As taxpayers who have footed the bill for the Compact Commission at least over the last decade, no one could be more disappointed that the Montana Reserved Water Rights Compact Commission failed to produce a viable Compact that could pass legislative muster than we are.  The Compact Commission had ten years of negotiation, all the state, federal, and tribal resources/communication it needed, one year of public meetings, plenty of time to lobby, the normal hearing before the appropriate legislative Committee, and a blast motion to the floor, and it still failed.  That sends a strong signal that the public wants a Compact agreement (10+ years of negotiation), but not this Compact (did not pass 2013 legislative session).

But your veto of the amended SB 265 sends the wrong message to the public, the Tribes, and the Montana Legislature.  Your veto sunsets the Compact Commission so further discussions are ruled out, even though funds are available and the public supports a settlement by Compact.  The veto rewards the CSKT for not negotiating its Compact position held firm since 2001—the position that was once ruled out by the state.  And by asking the Compact Commission to report on itself with no directions to change the Compact according to the public’s concerns, the veto tells the Legislature that “it’s this Compact or litigation”.  But the people and legislature rejected this compact for good reason.
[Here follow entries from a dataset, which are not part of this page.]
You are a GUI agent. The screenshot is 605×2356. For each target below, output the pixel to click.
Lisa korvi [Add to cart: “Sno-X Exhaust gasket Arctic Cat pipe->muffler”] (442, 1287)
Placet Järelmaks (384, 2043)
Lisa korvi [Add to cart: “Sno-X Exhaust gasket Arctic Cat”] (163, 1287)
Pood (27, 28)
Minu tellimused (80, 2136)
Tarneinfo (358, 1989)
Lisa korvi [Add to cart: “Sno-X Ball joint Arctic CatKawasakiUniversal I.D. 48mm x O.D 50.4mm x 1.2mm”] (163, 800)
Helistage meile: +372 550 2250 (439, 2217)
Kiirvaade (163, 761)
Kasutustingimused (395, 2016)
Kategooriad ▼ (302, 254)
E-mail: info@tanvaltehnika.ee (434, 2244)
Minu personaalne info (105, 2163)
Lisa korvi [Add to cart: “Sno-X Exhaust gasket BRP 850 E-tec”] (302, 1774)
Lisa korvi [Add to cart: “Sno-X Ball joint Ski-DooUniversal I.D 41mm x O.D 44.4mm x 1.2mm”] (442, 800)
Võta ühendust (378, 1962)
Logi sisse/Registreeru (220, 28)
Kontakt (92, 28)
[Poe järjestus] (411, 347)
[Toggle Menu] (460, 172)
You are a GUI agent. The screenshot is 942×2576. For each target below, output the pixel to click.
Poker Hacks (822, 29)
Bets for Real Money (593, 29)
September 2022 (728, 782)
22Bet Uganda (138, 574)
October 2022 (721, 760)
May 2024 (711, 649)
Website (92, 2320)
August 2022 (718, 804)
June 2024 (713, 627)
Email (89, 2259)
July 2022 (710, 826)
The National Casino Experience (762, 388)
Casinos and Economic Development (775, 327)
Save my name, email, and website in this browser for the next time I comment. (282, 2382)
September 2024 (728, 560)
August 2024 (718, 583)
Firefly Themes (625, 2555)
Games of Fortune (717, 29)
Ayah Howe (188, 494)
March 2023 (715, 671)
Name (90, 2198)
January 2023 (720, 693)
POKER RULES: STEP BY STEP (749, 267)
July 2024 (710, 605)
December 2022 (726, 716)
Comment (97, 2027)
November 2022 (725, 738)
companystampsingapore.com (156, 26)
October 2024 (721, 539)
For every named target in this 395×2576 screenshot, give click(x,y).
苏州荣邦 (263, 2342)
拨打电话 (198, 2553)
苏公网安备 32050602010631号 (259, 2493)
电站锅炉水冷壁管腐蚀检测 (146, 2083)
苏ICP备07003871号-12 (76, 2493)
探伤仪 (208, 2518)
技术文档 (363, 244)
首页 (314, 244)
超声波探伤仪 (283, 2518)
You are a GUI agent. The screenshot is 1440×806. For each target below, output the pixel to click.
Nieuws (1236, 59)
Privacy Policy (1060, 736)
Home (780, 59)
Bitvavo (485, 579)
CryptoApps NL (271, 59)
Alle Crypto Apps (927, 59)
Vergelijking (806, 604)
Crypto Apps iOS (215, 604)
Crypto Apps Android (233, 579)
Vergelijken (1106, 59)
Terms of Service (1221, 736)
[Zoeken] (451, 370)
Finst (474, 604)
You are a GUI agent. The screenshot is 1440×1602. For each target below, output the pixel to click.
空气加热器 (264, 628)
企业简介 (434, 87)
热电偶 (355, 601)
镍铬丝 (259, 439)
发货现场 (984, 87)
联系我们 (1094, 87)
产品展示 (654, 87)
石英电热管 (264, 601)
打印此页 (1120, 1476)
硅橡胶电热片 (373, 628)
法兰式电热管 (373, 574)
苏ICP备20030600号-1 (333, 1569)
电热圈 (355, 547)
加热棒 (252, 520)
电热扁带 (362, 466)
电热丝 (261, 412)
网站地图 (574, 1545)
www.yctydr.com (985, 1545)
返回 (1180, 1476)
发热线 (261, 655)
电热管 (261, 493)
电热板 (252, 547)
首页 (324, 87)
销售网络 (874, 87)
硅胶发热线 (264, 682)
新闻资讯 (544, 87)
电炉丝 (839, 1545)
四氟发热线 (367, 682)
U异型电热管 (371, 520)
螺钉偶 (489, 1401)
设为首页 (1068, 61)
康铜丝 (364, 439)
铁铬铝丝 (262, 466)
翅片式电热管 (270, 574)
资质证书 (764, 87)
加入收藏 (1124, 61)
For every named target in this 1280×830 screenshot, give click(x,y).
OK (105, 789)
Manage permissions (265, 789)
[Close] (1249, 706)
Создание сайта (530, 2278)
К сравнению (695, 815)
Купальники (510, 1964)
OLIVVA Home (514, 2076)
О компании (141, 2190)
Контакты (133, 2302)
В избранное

If you are leaving people with just one choice—litigation—you might want to describe that it is not all bad, and actually may be appropriate here. We understand that in a litigation/adjudication framework, neither the state nor the federal government will be required to come up with any settlement funding.  We also understand that many of the Tribes’ expansive claims—like ownership of all water—would not be successful. In the framework of general stream adjudication, there are legal boundaries that can’t be crossed—like they have been in these Compact negotiations.

Leadership is hard work.  If the State, the Tribes, and the Governor want an agreement that is truly fair and equitable, they can produce one.  That will require all the parties to act like statesmen and stateswomen, and yes, the Tribes must move away from their entrenched positions and actually make some real concessions.  If the parties cannot do this, then do the honorable thing and get the work done in Court.